··· Source material ···

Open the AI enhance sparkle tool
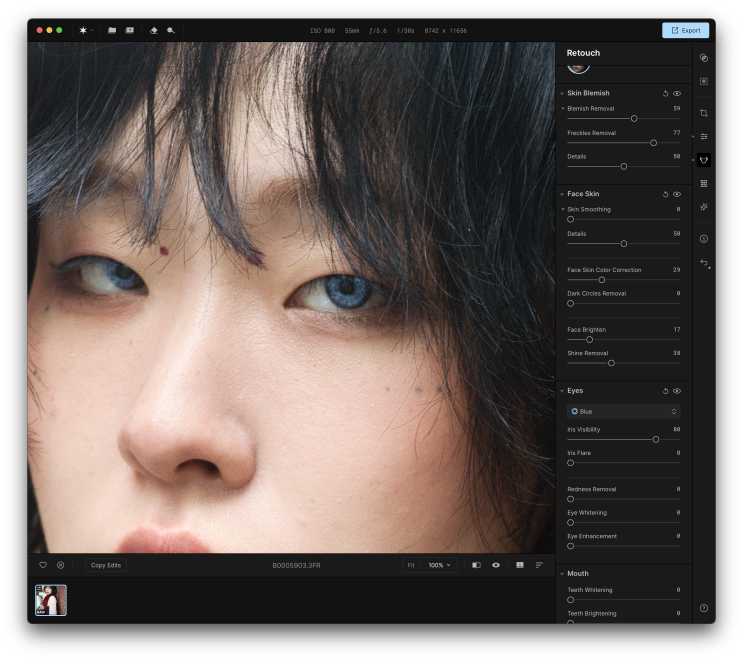[704, 207]
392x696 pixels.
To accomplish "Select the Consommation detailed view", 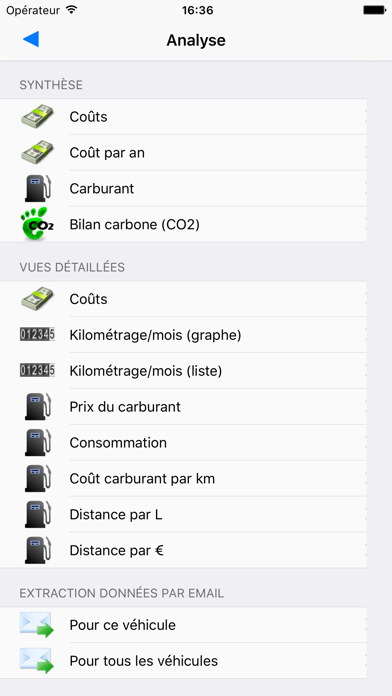I will click(183, 443).
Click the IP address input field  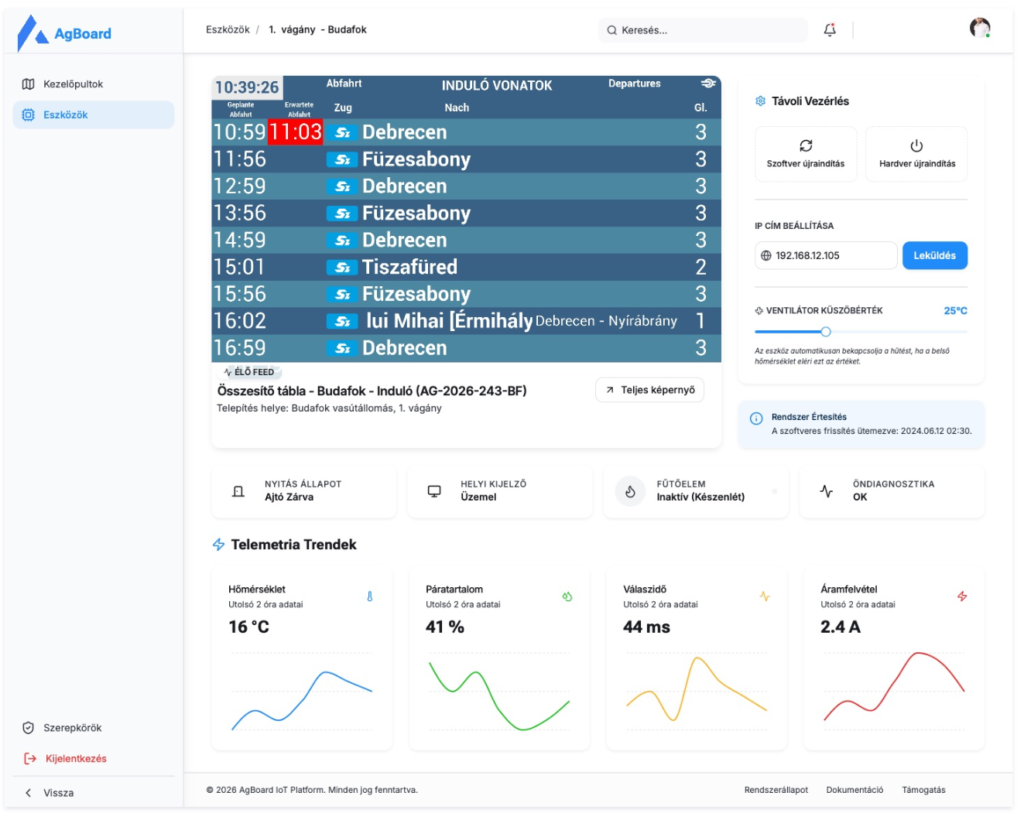pos(826,255)
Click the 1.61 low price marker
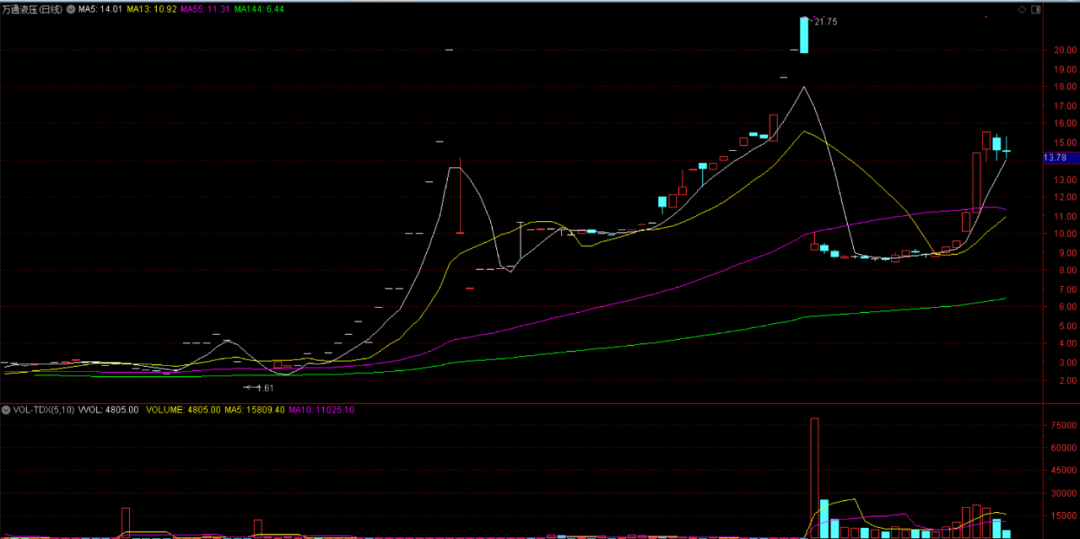 coord(263,387)
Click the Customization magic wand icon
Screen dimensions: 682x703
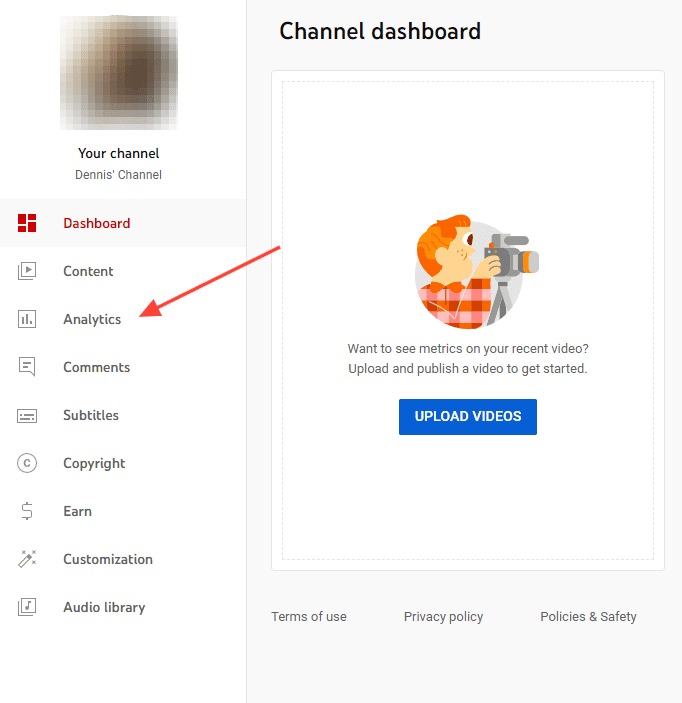pos(27,559)

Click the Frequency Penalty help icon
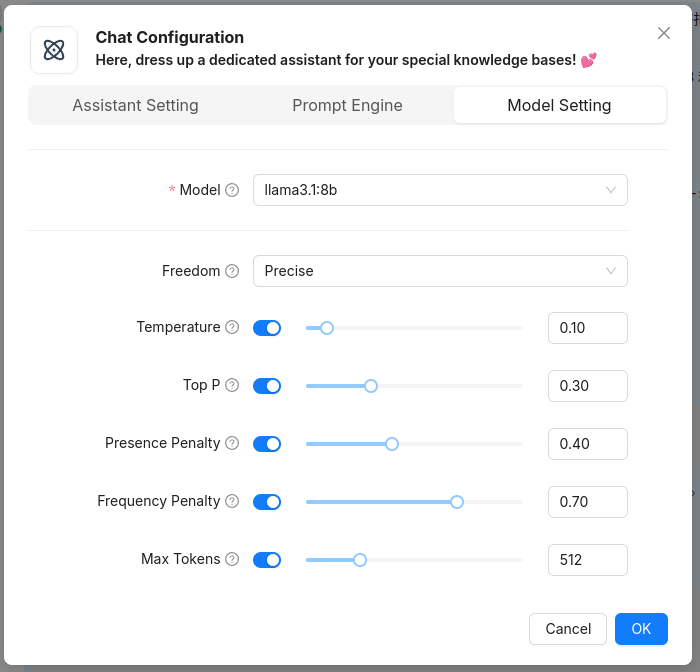pyautogui.click(x=232, y=501)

···

* _Required task_
Transcribe the lines of the records without any change, starting at the line that contains "Click the Customization magic wand icon" and ending at the end of the records. Omit the pictures from your answer.

* _Worked answer_
Click the Customization magic wand icon
Screen dimensions: 682x703
pos(27,559)

Click the Frequency Penalty help icon
pyautogui.click(x=232, y=501)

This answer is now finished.